Analysis of the Asc1p-dependent phosphoproteome. (A) Peptide sample preparation for phosphoproteome and proteome analyses. S. cerevisiae ASC1 wild-type and asc1⁻ strains auxotrophic for arginine and lysine (Δarg4 Δlys1) were cultivated in the presence of lightly, intermediately (medium), or heavily labeled arginine and lysine as indicated in the figure. Arrows indicate which cultures were pooled and show the number of replicates. In total, nine independent cell pools were obtained and subjected to the subsequent preparation of cell extracts. The protein extracts were split in two and processed separately for proteome and phosphoproteome analyses as described in detail in Materials and Methods.
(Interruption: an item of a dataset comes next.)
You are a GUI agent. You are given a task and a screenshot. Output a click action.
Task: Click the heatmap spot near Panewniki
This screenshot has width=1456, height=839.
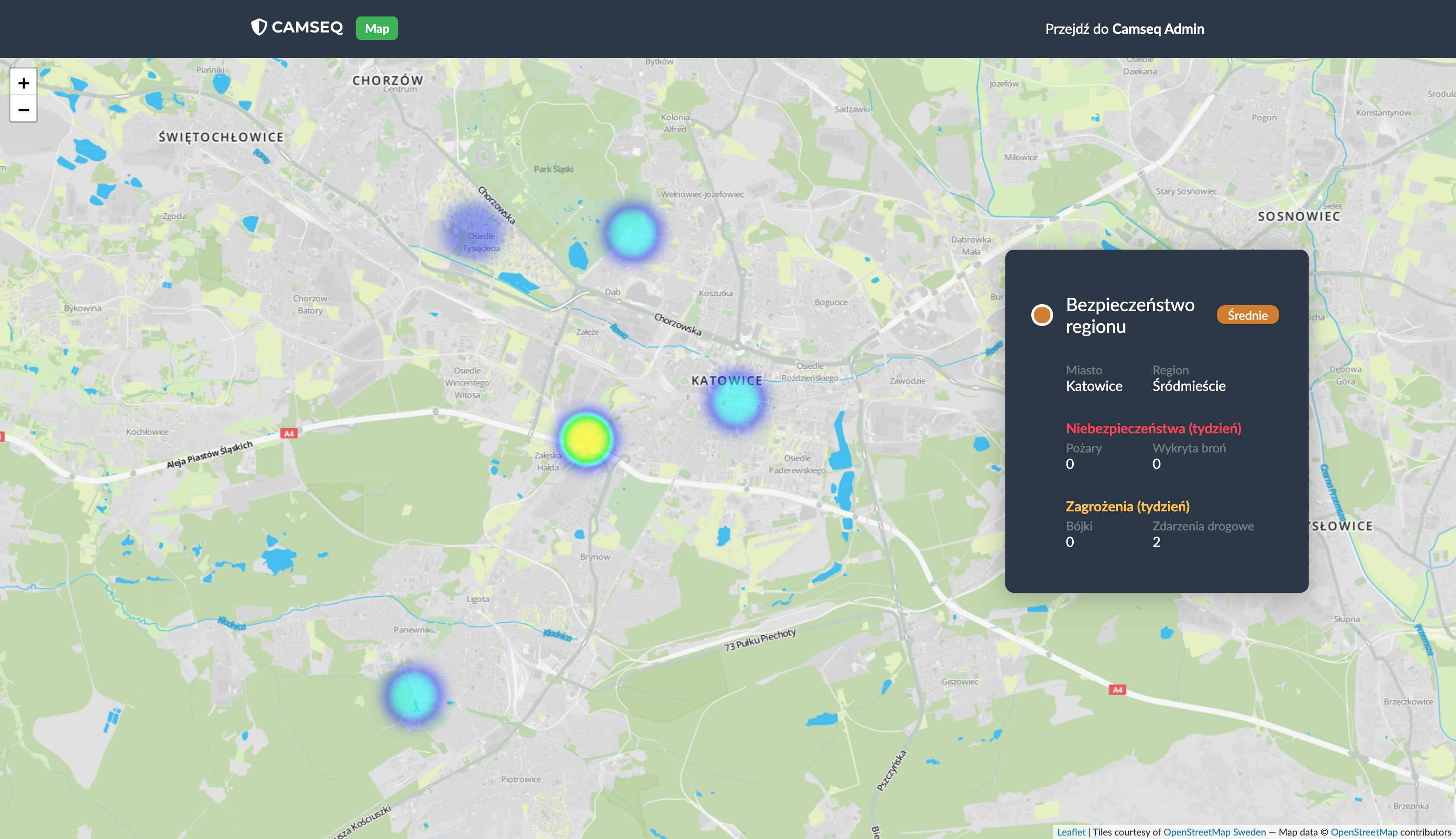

For an extended version of this workflow that comprises additional strains, see Fig. S3 in the supplemental material. (B) Assignment of the Asc1p-dependently regulated phosphoproteins to cellular processes. The 90 proteins were grouped in a nonexclusive manner, meaning that 15 proteins are present in two groups. The numbers of proteins assigned to each group are given on the left and right sides of the graph (see Table S7 for the identities of all proteins in the groups). Each cross represents a single regulated phosphosite and indicates its degree of regulation. (C) Overrepresented motifs for phosphorylated serine and threonine residues. Abundances of motifs for Asc1p-dependently regulated phosphosites were compared to the occurrences of the same motifs for all phosphosites identified in this study. Motifs were searched for sites with localization probabilities of ≥0.75 by using motif-x software (49, 50). Additional motifs identified for the complete proteome are not depicted.